Friday 29 March 2019

Why I have changed my mind

Until now, the only thing that has linked me to Jacob Rees-Mogg is that his auntie was once my mum’s lodger.

But now we share something else. Like him, I have changed my mind over Brexit. Unlike him, however, I have not belatedly come to see the virtues of the EU withdrawal deal negotiated by Theresa May.

No. Having been unpersuaded until now that another referendum would be the best way to resolve the UK’s Brexit agony, I have now reluctantly come to the view that there is no other solution. I have concluded, in the words of the old slogan from my student days, that politics is too important to leave to the politicians.

I remain a firm believer in parliamentary democracy. I also remain deeply suspicious of one-off referendums, particularly those with no minimum threshold for an affirmative vote. (Was there really no one in David Cameron’s entourage who reminded him of the Scottish devolution referendum of 1979, when the law stipulated that unless at least forty per cent of the registered electorate voted Yes, devolution would not go ahead? In the 2016 Brexit referendum, only thirty-seven per cent of the electorate voted Leave.)

But if parliament is unable to make a decision, then someone else has to. And in extremis, it will have to be the electorate again. In theory, I would prefer voters to have their say in a general election – and there were murmurings at Westminster last night that a snap election might be Mrs May’s next cunning plan --  but with both main parties incapable of uniting around a coherent position on Brexit, an election is unlikely to make things any better. (If you’re of a betting disposition, a modest flutter on 23 May, the date of the European parliament elections, might be fun.)

Interestingly, it looks as if MPs might also be warming to the idea of another referendum. If we learned anything at all from the so-called ‘indicative votes’ circus on Wednesday evening, it is that more MPs support the idea of another referendum than any of the other seven options presented to them. There were also more pro-referendum votes than there had been for the government’s proposed withdrawal agreement when MPs voted on 12 March.

But it’s important to be clear: the ‘confirmatory referendum’ idea is based on the assumption that parliament will, eventually, approve the withdrawal deal – the referendum would then be to gauge whether or not voters approve of it as well. What happens if parliament fails to approve it? No deal, no referendum.

And here’s the rub: I still see no chance that the deal – not even one part of it -- will be passed. Not later today, not on Monday, not ever. The DUP is still only happy when it can say No, and Labour isn’t going to vote for a deal that could immediately lead to Mrs May stepping down and Boris Johnson or Michael Gove taking over as prime minister.

******************************

→ **Work task**: Return, word for word, the stretch of the Brexit commentary above from "But it’s important" through "deal, no referendum.".

→ **Study material**:
******************************

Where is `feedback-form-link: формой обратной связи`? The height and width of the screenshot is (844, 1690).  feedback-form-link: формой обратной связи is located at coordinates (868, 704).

******************************

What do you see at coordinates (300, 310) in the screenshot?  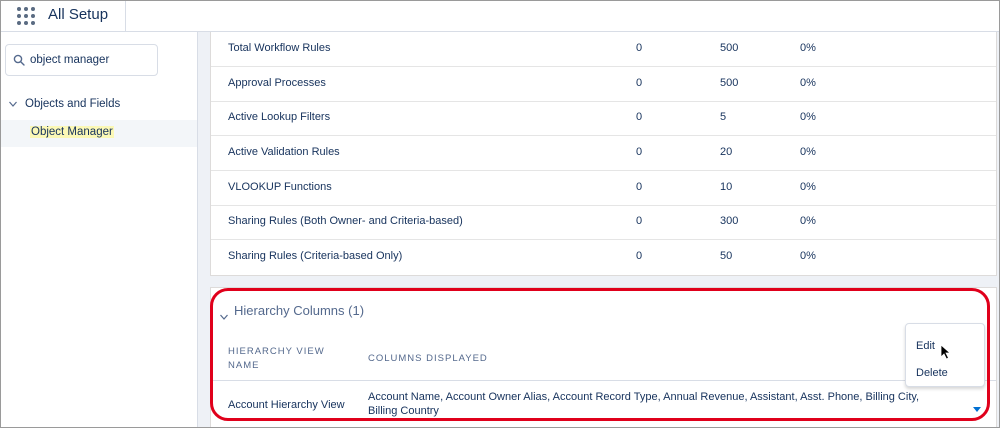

******************************

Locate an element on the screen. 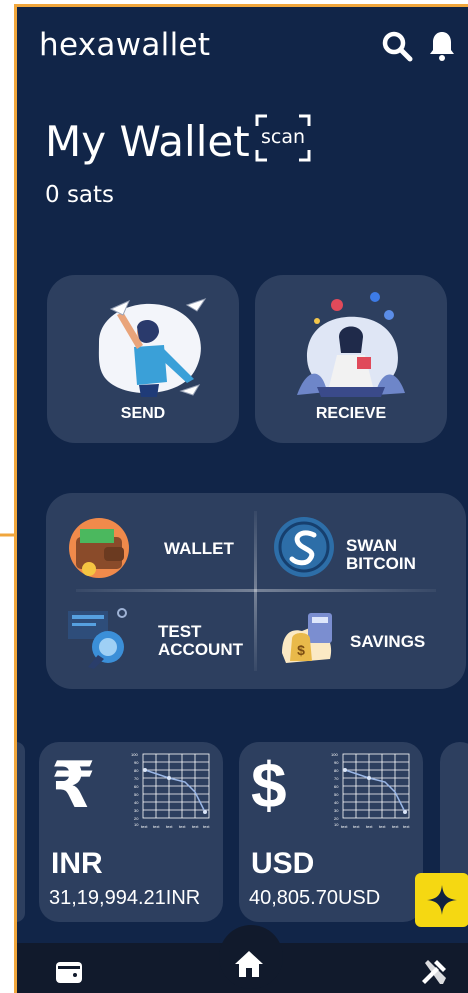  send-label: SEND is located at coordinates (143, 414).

******************************

→ **Answer**:
But it’s important to be clear: the ‘confirmatory referendum’ idea is based on the assumption that parliament will, eventually, approve the withdrawal deal – the referendum would then be to gauge whether or not voters approve of it as well. What happens if parliament fails to approve it? No deal, no referendum.